The server exposes an OpenAI-compatible API on localhost:8000. Audio is sent as a URL or base64 string inside the standard chat-completions payload. On a 16 GB card you will almost certainly need to cap context — see Troubleshooting.

Results

  • VRAM usage: Running Voxtral-Mini-3B-2507 on GPU requires ~9.5 GB of GPU RAM in bf16 or fp16, per the model card (the figure is published in the card's vLLM serving section). Independent corroboration from the Transformers runtime: a user reported on the official HF discussion running the Transformers version with VRAM sitting around 10 GB during normal use on a 12 GB GPU. The bf16 weights are ~9.4 GB on disk across two safetensors shards (HF Files tab), consistent with the ~9.5 GB resident figure. The RTX 4080's full 16 GB leaves comfortable room for long audio and the KV growth that comes with the 30-minute transcription window.
  • Speed: Empirical speed for the RTX 4080 specifically is not yet available — there is no benchmark on /check/voxtral/rtx-4080 and no first-party 4080 measurement in the model's discussion or issue trackers. The 4080's 716.8 GB/s memory bandwidth is well ahead of lower-tier Ada cards on memory-bound audio decoding, and Voxtral's 3B parameter count keeps inference latency manageable. Submit a benchmark via /contribute once you've measured it.
  • Quality notes: Mistral's announcement positions Voxtral as outperforming Whisper large-v3 on speech transcription. A community report from the official HF discussion notes transcription quality can slip on noisy audio or recordings that mix multiple languages, where Whisper large-v3 still feels more robust.
  • License: Apache-2.0 (model card).

For the full benchmark data once community submissions land, see /check/voxtral/rtx-4080.

Troubleshooting

vLLM consumes far more than 9.5 GB

Reported on the HF model discussion: vLLM can grow to nearly 40 GB of VRAM because of its KV-cache reservation policy. A separate vLLM-side bug report (vllm-project/vllm#38233) tracks 16 GB users hitting encoder_cache saturation on the Realtime Voxtral variant — a related cache-reservation failure mode rather than a report against this exact 3B-2507 release.

The ~9.5 GB figure on the Mistral card describes resident weight memory, not vLLM's pre-allocated KV reservation.
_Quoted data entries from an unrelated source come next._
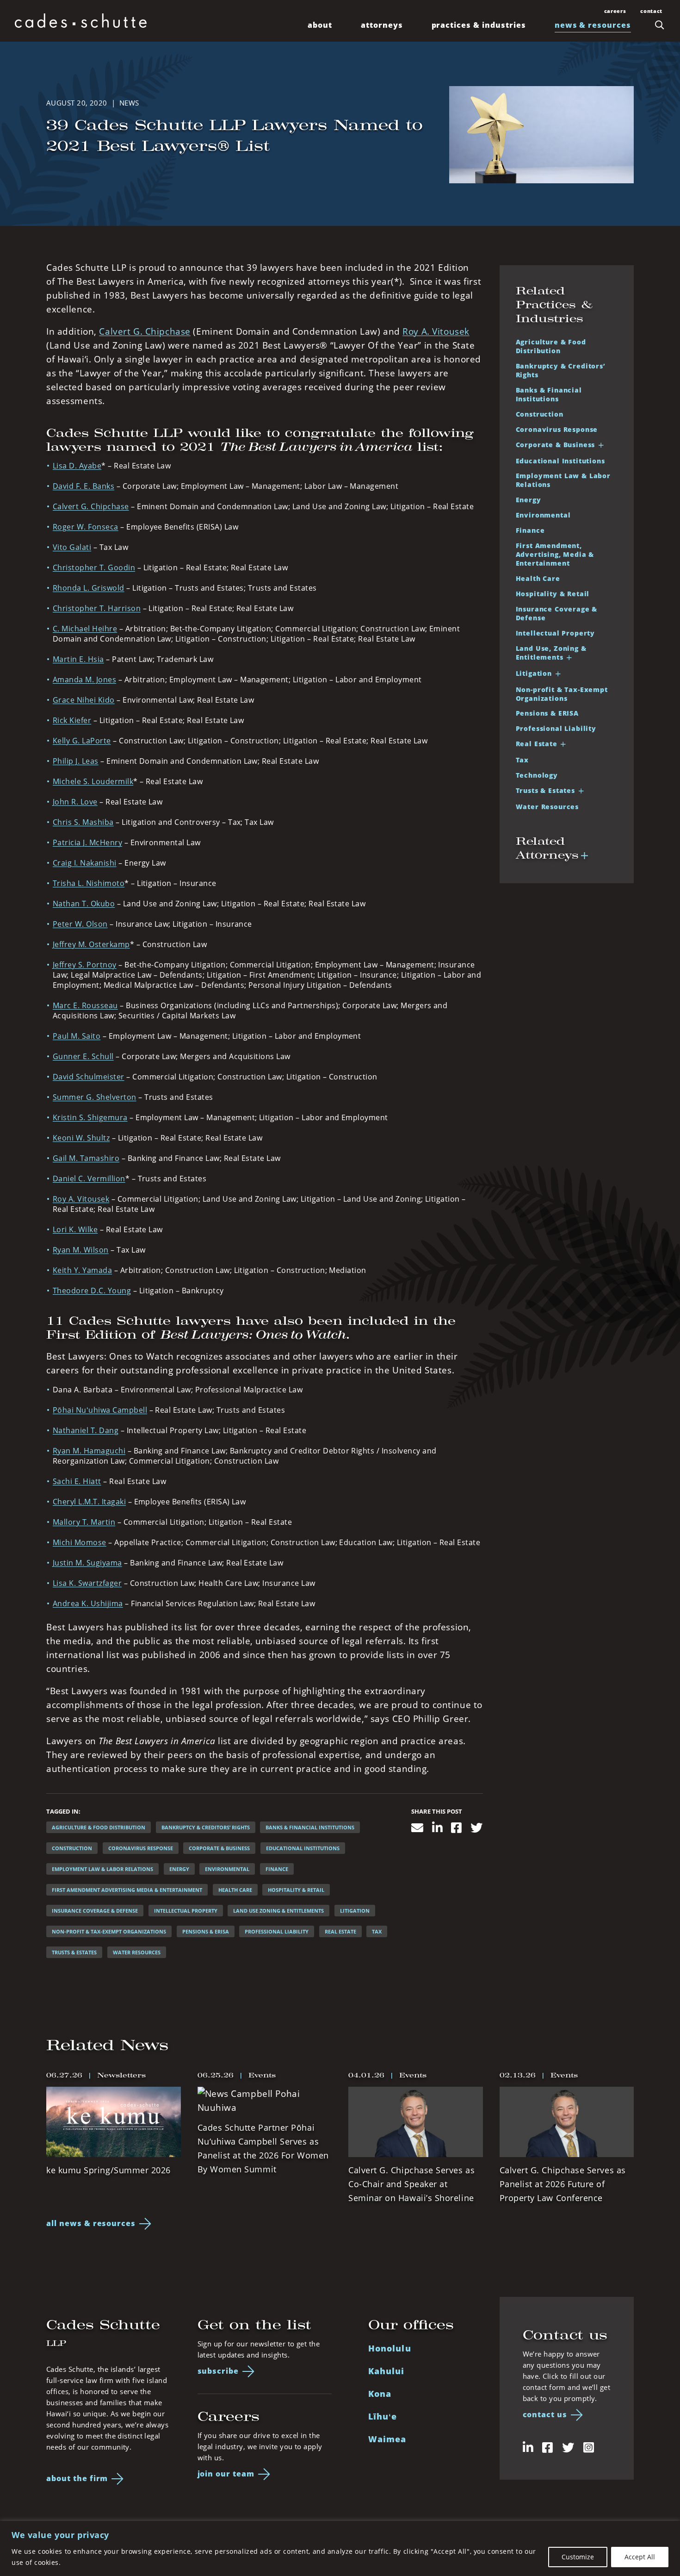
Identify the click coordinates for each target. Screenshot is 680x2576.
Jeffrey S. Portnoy (85, 965)
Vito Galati (72, 547)
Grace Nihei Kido (84, 700)
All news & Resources (91, 2223)
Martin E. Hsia (78, 659)
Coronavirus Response (140, 1848)
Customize (578, 2556)
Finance (277, 1868)
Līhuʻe (382, 2416)
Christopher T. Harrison (97, 608)
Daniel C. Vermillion (89, 1178)
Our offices (411, 2324)
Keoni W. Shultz (81, 1138)
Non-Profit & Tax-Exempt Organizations (109, 1931)
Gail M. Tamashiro (86, 1158)
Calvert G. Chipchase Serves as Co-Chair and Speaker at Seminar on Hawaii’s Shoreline (411, 2183)
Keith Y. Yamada (82, 1270)
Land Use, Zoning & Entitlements (551, 652)
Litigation (355, 1910)
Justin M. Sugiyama (87, 1563)
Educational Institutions (303, 1848)
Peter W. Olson (80, 924)
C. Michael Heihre (85, 629)
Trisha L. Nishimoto (88, 883)
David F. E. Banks (83, 486)
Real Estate (340, 1931)
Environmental (227, 1868)
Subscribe (218, 2371)
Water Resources (137, 1952)
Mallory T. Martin (84, 1522)
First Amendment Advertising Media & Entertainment (127, 1889)
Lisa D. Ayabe (77, 466)
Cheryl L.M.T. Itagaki (89, 1502)
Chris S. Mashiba (83, 822)
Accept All (639, 2556)
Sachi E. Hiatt (77, 1481)
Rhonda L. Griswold (88, 588)
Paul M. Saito (76, 1036)
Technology (537, 775)
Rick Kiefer (72, 720)
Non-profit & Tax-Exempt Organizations (562, 694)
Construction (72, 1848)
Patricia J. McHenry (87, 842)
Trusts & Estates (74, 1952)
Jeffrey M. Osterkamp (91, 944)
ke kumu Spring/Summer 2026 (108, 2170)
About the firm (77, 2478)
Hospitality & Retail (296, 1889)
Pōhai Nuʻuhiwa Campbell (100, 1410)
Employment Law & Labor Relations (102, 1868)
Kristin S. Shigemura (90, 1117)
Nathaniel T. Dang (85, 1430)
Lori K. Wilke (75, 1229)
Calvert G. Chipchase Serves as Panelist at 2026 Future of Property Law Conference (563, 2183)
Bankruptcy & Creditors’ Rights (205, 1827)
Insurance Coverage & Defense (95, 1910)
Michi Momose (79, 1542)
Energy (179, 1868)
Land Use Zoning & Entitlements (278, 1910)
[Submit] (660, 25)
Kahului (386, 2370)
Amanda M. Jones (84, 679)
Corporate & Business (219, 1848)
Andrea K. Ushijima (88, 1603)
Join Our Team (226, 2474)
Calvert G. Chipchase (144, 331)
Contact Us (545, 2414)
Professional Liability (277, 1931)
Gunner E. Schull (83, 1056)
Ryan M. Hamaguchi (89, 1451)
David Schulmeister (88, 1077)
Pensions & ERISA (205, 1931)
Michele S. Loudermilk (93, 781)
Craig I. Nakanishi (85, 863)
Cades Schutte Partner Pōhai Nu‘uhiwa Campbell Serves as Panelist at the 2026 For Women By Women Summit (263, 2148)
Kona (379, 2393)
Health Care (235, 1889)
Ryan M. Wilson (81, 1250)
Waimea (387, 2439)
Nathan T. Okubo (84, 903)
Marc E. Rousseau (85, 1005)
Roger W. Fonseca (85, 527)
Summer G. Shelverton (94, 1097)
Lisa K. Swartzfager (87, 1583)
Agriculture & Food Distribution (98, 1827)
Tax (377, 1931)
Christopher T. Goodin (94, 567)
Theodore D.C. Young (92, 1290)
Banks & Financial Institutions (310, 1827)
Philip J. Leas (76, 761)
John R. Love (75, 802)
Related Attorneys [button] (547, 848)
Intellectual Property (185, 1910)
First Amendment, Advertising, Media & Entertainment (555, 554)
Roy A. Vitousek (436, 331)
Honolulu (389, 2348)
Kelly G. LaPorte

To bring vLLM into a 16 GB budget on the 4080, cap --max-model-len (the 32k default reserves the full audio-encoder cache up front) and consider --gpu-memory-utilization 0.85 to leave activation headroom. The exact ceiling depends on your concurrent-stream count — start with --max-model-len 8192 and raise it until you hit OOM, or stick with the Transformers backend for single-user desktop work.

ImportError or version mismatch on import

Voxtral was added in transformers >= 4.54.0 and needs mistral-common[audio] >= 1.8.1. The HF card calls these out explicitly. If you see cannot import name 'VoxtralForConditionalGeneration', your transformers is too old — upgrade with pip install -U transformers.

GGUF / llama.cpp builds

Per the HF discussion thread, GGUF conversion currently only covers decoder-only architectures, so the full Voxtral with its audio encoder cannot be converted yet — a text-only quant builds but is useless for transcription. Stick with the Transformers or vLLM paths above. The official FP8 mirror covers the "smaller weights" use case without requiring GGUF.

Should I use the 24B variant instead?

No — not on this GPU. Voxtral Small 24B is the same architecture at a larger scale, but its model card quotes ~55 GB of GPU RAM in bf16/fp16 — roughly 3.4× the RTX 4080's 16 GB envelope, and out of reach even with FP8. Voxtral Mini 3B is the right variant for any consumer GPU under 24 GB.